For an event like PullRequestOpenedEvent
, which is raised exactly once for a given PullRequest
, and only on a single node in a Data Center installation, and then never raised again, you wouldn’t need locking. There can’t possibly be any concurrency.
If, on the other hand, you were listening for PullRequestRescopedEvent
, or some other event that can happen multiple times for the same PullRequest
, you may need to lock. It’s up to you to decide whether you need to, though, based on what you’re doing. Should your code be allowed to run concurrently if the event you’re listening to is raised multiple times (potentially on multiple nodes) in a “short” period of time? (Note that, if you’re using PullRequestLock
, you should never do so directly on an event thread. Ensure your @EventListener
submits the task to an ExecutorService
or otherwise moves the processing off the event thread.)

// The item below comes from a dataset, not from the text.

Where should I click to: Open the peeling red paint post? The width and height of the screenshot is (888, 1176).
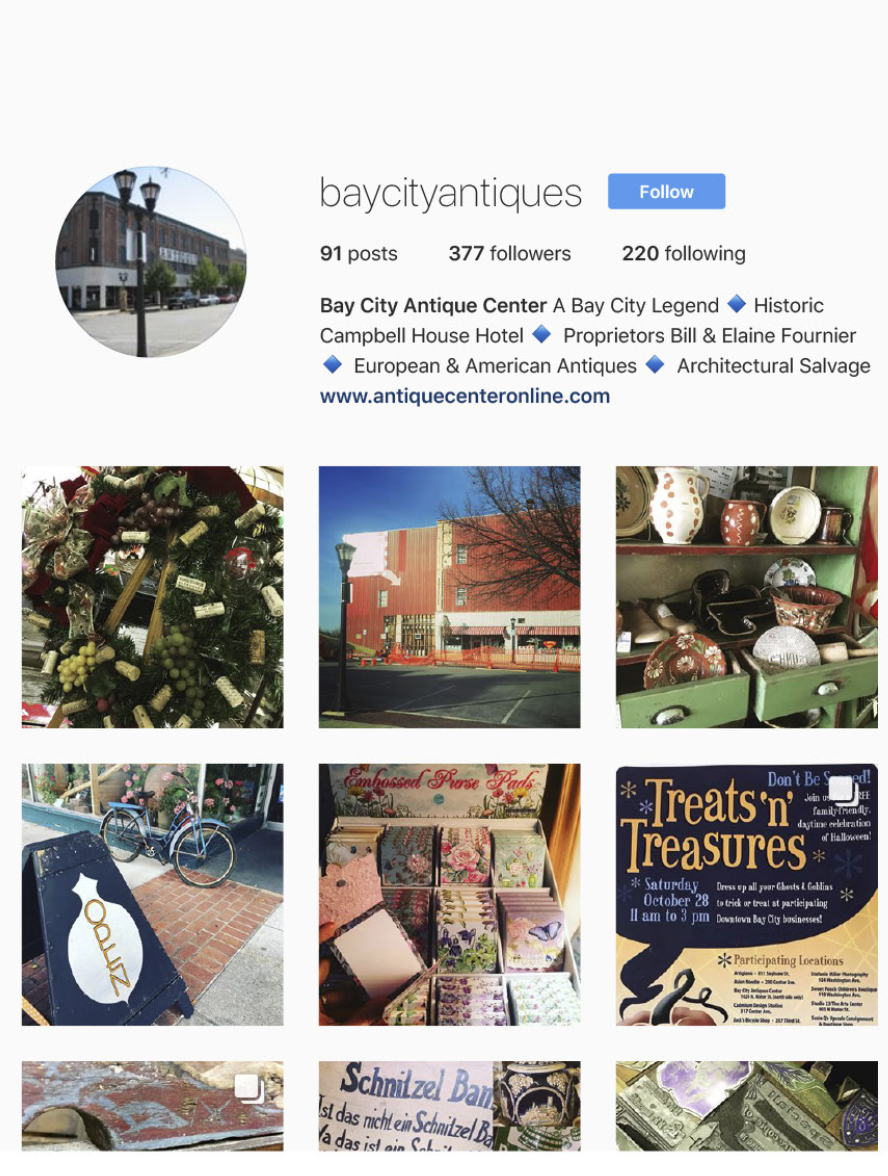coord(152,1106)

Another possibility would be where your app performs some form of background processing which is allowed to run on multiple nodes concurrently in a Data Center installation. You could use a PullRequestLock
to ensure the processors on each node never modify the same PullRequest
concurrently if doing so would be problematic.
Where possible, it’s best to design your app so that it doesn’t need cluster-wide locks. However, that’s not always possible.

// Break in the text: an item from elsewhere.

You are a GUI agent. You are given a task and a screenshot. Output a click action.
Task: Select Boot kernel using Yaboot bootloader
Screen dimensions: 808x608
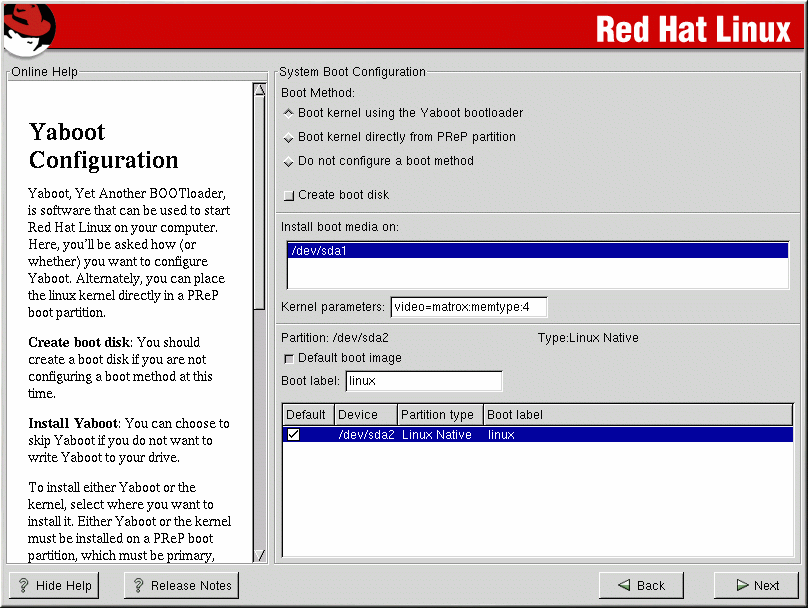pos(289,113)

I thought the API may handle this, but I don’t think it does.
Our API absolutely handles concurrency “correctly” (barring any bugs I don’t know about ). That handling may take the form of concurrent calls working without issue (adding comments, for example), or throwing an exception (calling PullRequestService.update
, where concurrent updates would result in nondeterministic final state).
Our API can’t really know the big picture for how you’re using it, though. Only you, the app developer, know whether you want your logic to be able to run concurrently, or whether it might produce unexpected output or other, more subtle issues. PullRequestLock
is one tool in your toolbox for controlling concurrency to meet your needs.